Iran’s petroleum exports were cut by 40% in 2012 because of the US financial blockade, which is arguably tantamount to an act of war in international law. Iran’s oil exports jumped in December, 2012, because it is gradually finding a way around US sanctions. Thus, it is buying its own oil tankers from China, and insuring them itself, and selling the petroleum to China, which is refusing to cooperate with the US blockade. Its shipments were marked by delays, and finally reached China in December. But it may be that over time, Iran will get good at distributing its own oil. Likewise, it has worked out a deal with India to accept rupees, a soft currency, in payment. This step locks it into reciprocal trade with India, shifting its buying of import goods to that country and away from Europe. (In turn, European firms have suffered major losses from the end of Iranian imports, at a time when they can little afford it).
So I read Khamenei and Ahmadinejad to say that the US has to stop hinting around that it will bomb Iran out of the blue one day, and it has to stop the financial blockade of Iranian oil sales, if it really wants serious negotiations.
These proposals should be taken seriously, though obviously they are opening, maximal bids.
As long-time readers know, I don’t believe the Iranian regime actually wants a nuclear warhead. I conclude that it wants a Japan option or nuclear latency, i.e., the ability to have a nuclear deterrence in case it was mortally threatened.

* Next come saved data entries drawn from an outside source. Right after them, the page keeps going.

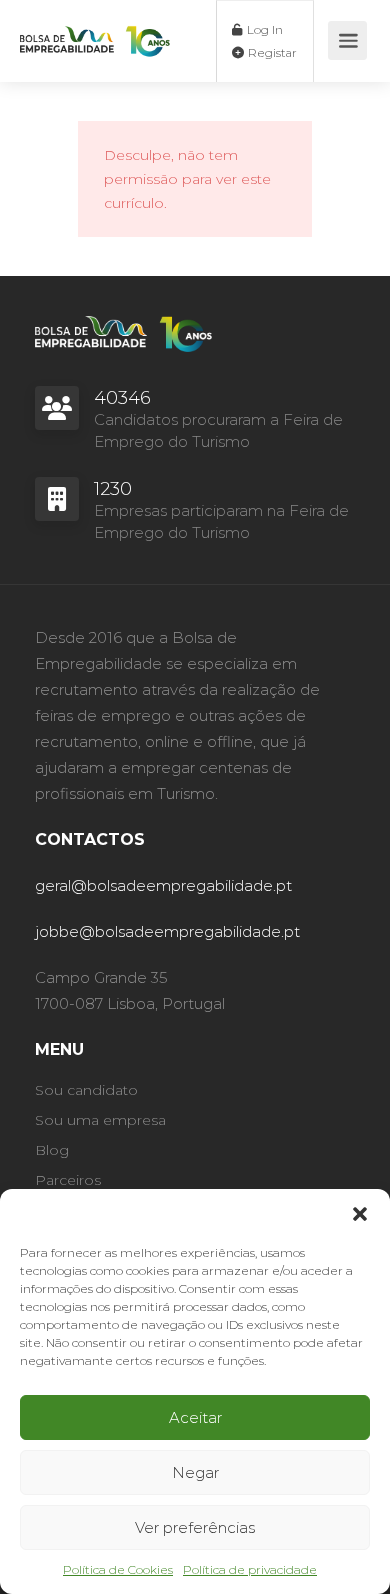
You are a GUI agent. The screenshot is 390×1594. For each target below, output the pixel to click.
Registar (271, 52)
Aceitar (195, 1417)
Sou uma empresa (100, 1120)
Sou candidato (86, 1090)
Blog (52, 1150)
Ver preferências (195, 1527)
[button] (360, 1214)
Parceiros (68, 1180)
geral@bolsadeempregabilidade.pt (163, 885)
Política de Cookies (118, 1569)
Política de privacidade (250, 1569)
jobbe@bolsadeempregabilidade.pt (167, 931)
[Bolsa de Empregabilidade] (95, 25)
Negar (195, 1472)
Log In (263, 29)
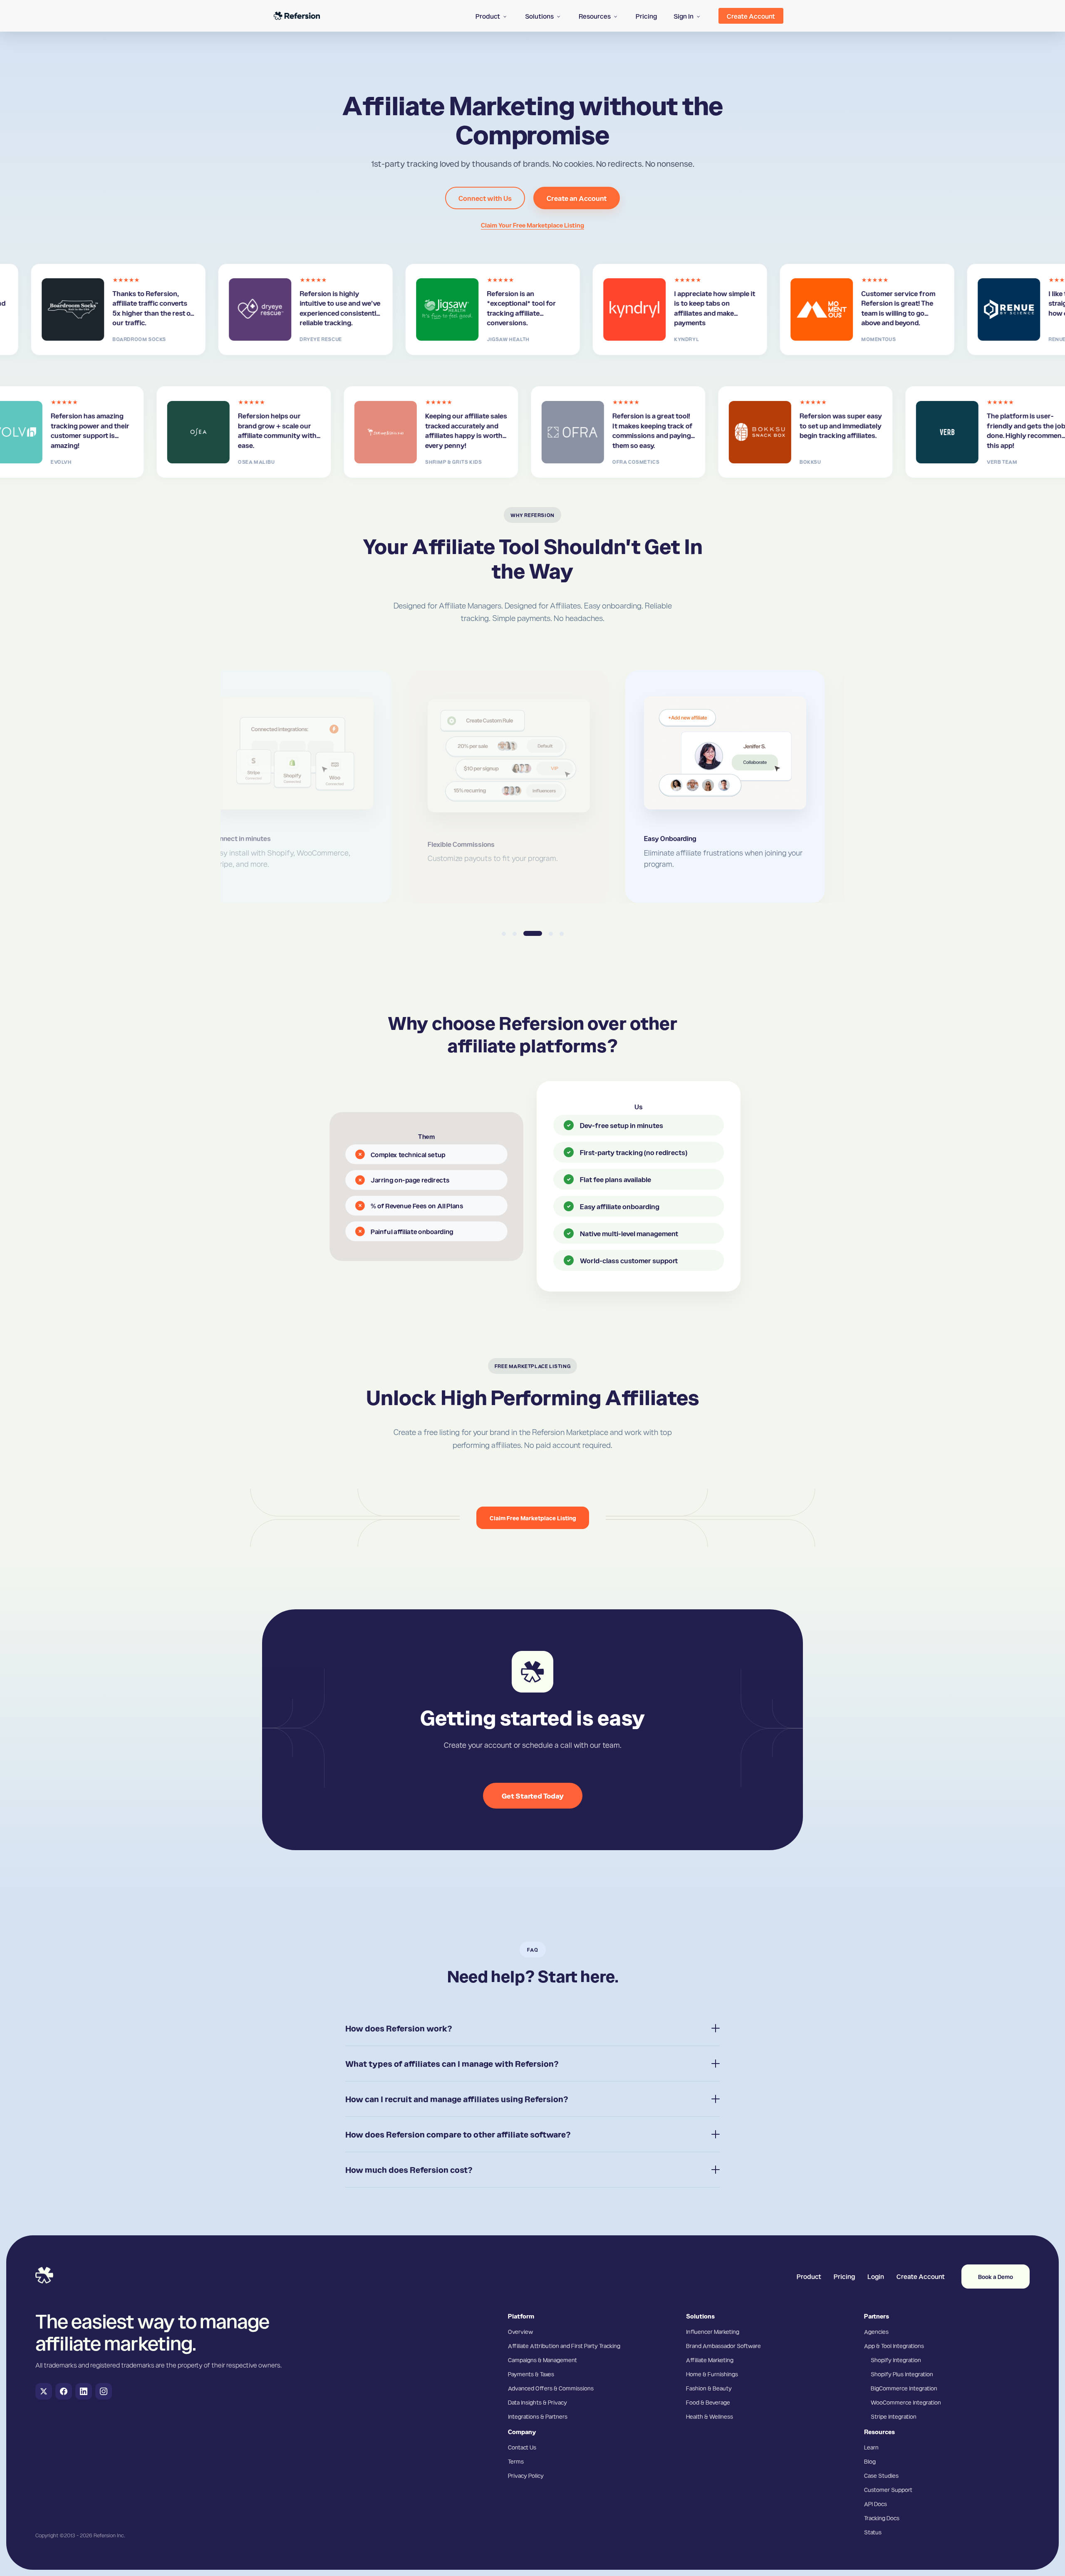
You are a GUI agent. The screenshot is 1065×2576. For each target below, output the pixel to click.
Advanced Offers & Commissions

I therefore believe it is ultimately possible for the US, Israel and Iran to avoid war and to come to a mutually agreeable compromise. Iran doesn’t need to enrich at above 5% (enough to fuel its nuclear reactors) or to keep much in the way of stockpiles enriched at 19.75% (enough for its medical, reactor, producing isotopes to treat cancer) if what it really wants is, say, to be able to throw together a low-megaton bomb at the last minute as invasion forces swarm toward its shores. It should be noted that Pakistan’s 14 low-megaton bombs were likely an important deterrent to an Indian attack in 2002, when the two countries almost went to war. Nuclear latency would be almost as much a deterrent as actually putting together a bomb, which is why Iran wants that capability.
In other words, Israel and the West are wrong in their analysis of Iran as a potential aggressor. The regime hasn’t invaded any neighbors and has no intention of doing so. Its nuclear enrichment program is for two purposes, to provide the deterrent of latency, and for the same reason that Japan suggested nuclear reactors to Saudi Arabia– to preserve its petroleum as an export commodity rather than using it itself.
If sufficient inspection regimes can be implemented such that Iran’s pledges of not actually going for a nuclear warhead become credible to the US and Europe, then the crisis can be averted. The US should reply to Khamenei’s objections and move forward with an offer that if Iran will limit enrichment to 5% and avoid building extensive stockpiles of 19.75%-enriched uranium beyond what is needed for the medical reactor, it will take regime change off the table. The US loses nothing in so doing, since it cannot actually change the Tehran regime anyway, and since Obama clearly does not intend to bomb Iran. Since that is the case, why not admit it, if that is what it takes to make a historic diplomatic breakthrough.
Despite the apparent tough talk coming from Iran, what is really going on is a negotiation in which Tehran is raising the stakes. Obama still has the opportunity to open Iran as Nixon opened China. He should see their bid, and raise them a round table.